Зато пристальное внимание надо уделить предисловию М. Ю. Лермонтова к «Герою нашего времени». В небольшом, но исключительно содержательном «трактате» указаны эстетические проблемы, которым не грех посвятить пухлые монографии. Мы видим пример, как можно писать доступно, но глубоко, без мудрствования, но умно. О таком стиле — говорить ясно и о высоких материях — писал Пушкин в тринадцатой главе «Дубровского». Это когда князь Верейский знакомит свою гостью с историей искусства:

«Он говорил о картинах не на условном языке педантического знатока, но с чувством и воображением. Марья Кирилловна слушала его с удовольствием».

Важно отметить, что Лермонтову пришлось составлять своё предисловие ко второму изданию, потому что при появлении «Героя…» поднялась волна непонимания. И теперь ему приходится указать на неразвитость вкусов, на непонимание иронии, на то, что написанное воспринимается буквально. Очень тонко подмечено, как публика охотно принимает лживую выспренность, но морщится на правдивое повествование:

«Герой нашего времени, милостивые государи мои, точно, портрет, но не одного человека: это портрет, составленный из пороков всего нашего поколения в полном их развитии. Вы мне опять скажете, что человек не может быть так дурен, а я вам скажу, что ежели вы верили возможности существования всех трагических и романтических злодеев, отчего же вы не веруете в действительность Печорина? Если вы любовались вымыслами гораздо более ужасными и уродливыми, отчего же этот характер, даже как вымысел, не находит у вас пощады? Уж не оттого ли, что в нём больше правды, нежели бы вы того желали?».

С восхитительной точностью Лермонтов указал ту боязнь увидеть реальные несовершенства, которые могут уязвить самолюбие людей с нечистой совестью. Они спокойно проглатывают байки, назначение которых — имитировать культурность и духовность, но прикрывают позорящие стороны характеров. И этой высокой требовательностью гения можем объяснить и тот кошмарный факт, что в Болгарии перевод «Героя нашего времени» выпускался без предисловия! Притом в замечаниях можно прочитать, что такой текст был прибавлен автором ко второму изданию. Мол, не упрекайте редактора, эрудиции ему не занимать. Но раз ему известен этот текст (обратное и немыслимо — предисловие всегда сопровождало основной текст романа), в таком случае наверняка можем заявить, что сокращение столь короткого и содержательного обращения к читателям продиктовано боязнью, как бы они не прониклись призывом любимого писателя не верить сусальным благоглупостям.

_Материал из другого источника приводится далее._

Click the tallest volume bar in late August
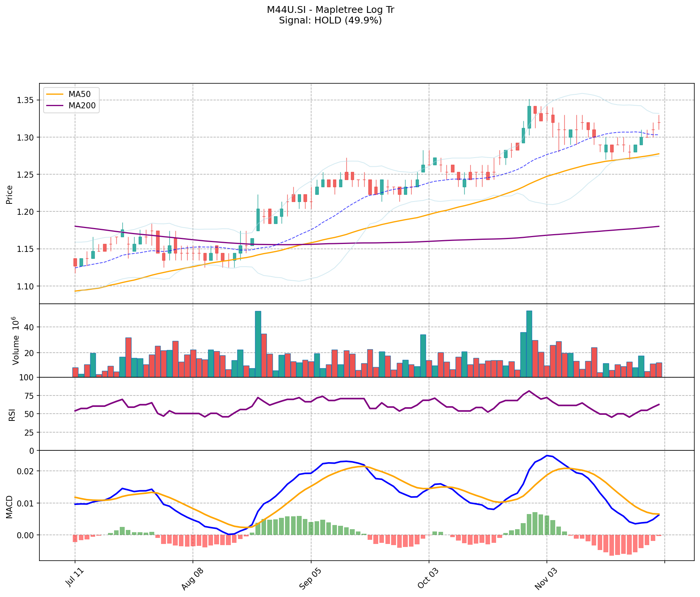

«Довольно людей кормили сластями; у них от этого испортился желудок: нужны горькие лекарства, едкие истины».

И получается, что во все времена, начиная с Софокла, авторская воля подвергалась услужливым запретам и намеренным фальсификациям?

А наш долг признательных потомков — не быть пассивными наблюдателями. Надо отстаивать завещанные классиками истины и предупреждения!

София

Литература

Кудрин О. Фон Кихот Готический // Октябрь, 2011, № 1.

Рабле, Франсуа. Гаргантюа и Пантагрюэль / Перевод Н. Любимова. — М., 1973.

Сервантес, Мигель де Сааведра. Соч. в 5 томах / Перевод Н. Любимова. — М., 1961.

Тронский И. История античной литературы. — Ленинград, 1957.